- **Work instruction**
Copy only this range: the line with "Image resolution: width=1147" through the final line of the material, inclusive at both ends.

╭─ Record excerpts

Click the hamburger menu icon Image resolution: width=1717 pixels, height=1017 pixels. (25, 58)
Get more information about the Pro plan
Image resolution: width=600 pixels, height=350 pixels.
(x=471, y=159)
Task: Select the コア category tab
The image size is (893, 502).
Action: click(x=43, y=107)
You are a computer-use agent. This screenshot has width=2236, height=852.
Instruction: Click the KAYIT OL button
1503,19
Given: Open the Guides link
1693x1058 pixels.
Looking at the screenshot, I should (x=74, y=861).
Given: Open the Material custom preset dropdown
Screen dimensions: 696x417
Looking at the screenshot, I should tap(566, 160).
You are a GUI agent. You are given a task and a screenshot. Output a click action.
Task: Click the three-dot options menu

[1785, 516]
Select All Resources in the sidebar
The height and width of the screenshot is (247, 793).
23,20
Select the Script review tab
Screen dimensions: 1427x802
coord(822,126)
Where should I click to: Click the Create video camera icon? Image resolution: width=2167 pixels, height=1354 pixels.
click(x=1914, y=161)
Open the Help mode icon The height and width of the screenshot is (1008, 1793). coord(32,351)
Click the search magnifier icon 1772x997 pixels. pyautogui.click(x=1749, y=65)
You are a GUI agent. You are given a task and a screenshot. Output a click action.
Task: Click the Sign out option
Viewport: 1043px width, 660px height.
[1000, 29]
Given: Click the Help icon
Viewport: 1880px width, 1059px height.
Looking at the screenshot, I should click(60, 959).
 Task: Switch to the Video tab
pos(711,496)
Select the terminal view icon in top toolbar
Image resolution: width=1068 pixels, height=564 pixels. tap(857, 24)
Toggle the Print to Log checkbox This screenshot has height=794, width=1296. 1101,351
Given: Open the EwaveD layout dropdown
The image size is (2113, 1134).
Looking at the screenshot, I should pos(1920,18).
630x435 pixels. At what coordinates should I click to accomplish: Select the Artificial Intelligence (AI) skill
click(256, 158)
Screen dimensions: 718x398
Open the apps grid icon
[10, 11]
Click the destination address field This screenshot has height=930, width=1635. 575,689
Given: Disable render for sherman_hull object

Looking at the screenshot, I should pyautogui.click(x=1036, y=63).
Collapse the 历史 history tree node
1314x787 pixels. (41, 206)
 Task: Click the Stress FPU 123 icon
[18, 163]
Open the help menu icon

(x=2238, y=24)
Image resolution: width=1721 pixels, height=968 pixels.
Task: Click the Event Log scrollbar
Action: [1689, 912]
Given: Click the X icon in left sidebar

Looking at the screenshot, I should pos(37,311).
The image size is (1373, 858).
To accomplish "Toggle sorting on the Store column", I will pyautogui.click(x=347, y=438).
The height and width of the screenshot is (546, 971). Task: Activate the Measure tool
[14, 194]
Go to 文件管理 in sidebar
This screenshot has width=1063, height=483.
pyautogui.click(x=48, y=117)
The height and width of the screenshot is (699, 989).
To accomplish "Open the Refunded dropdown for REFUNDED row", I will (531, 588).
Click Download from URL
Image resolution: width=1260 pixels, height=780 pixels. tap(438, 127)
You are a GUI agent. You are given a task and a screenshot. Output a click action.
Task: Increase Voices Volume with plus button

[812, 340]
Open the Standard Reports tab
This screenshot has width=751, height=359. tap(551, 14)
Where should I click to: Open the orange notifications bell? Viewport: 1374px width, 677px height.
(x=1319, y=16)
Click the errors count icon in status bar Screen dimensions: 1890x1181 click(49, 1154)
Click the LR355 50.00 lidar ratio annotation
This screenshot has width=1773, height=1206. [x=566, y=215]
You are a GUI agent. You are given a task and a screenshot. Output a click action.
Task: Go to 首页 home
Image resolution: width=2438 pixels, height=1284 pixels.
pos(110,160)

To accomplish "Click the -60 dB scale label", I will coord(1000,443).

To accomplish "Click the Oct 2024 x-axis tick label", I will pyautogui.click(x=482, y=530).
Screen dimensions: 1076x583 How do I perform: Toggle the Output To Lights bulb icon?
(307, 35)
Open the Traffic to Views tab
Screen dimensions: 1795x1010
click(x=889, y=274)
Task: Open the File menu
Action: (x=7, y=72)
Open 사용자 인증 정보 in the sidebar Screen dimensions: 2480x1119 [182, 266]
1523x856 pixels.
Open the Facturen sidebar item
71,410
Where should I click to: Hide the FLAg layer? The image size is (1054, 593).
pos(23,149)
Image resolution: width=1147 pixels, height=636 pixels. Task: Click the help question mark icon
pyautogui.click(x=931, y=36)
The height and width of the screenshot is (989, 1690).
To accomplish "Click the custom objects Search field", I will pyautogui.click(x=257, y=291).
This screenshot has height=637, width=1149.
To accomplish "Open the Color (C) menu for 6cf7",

╰─

- **Answer box**
Image resolution: width=1147 pixels, height=636 pixels. Task: Click the help question mark icon
pyautogui.click(x=931, y=36)
The height and width of the screenshot is (989, 1690).
To accomplish "Click the custom objects Search field", I will pyautogui.click(x=257, y=291).
This screenshot has height=637, width=1149.
To accomplish "Open the Color (C) menu for 6cf7",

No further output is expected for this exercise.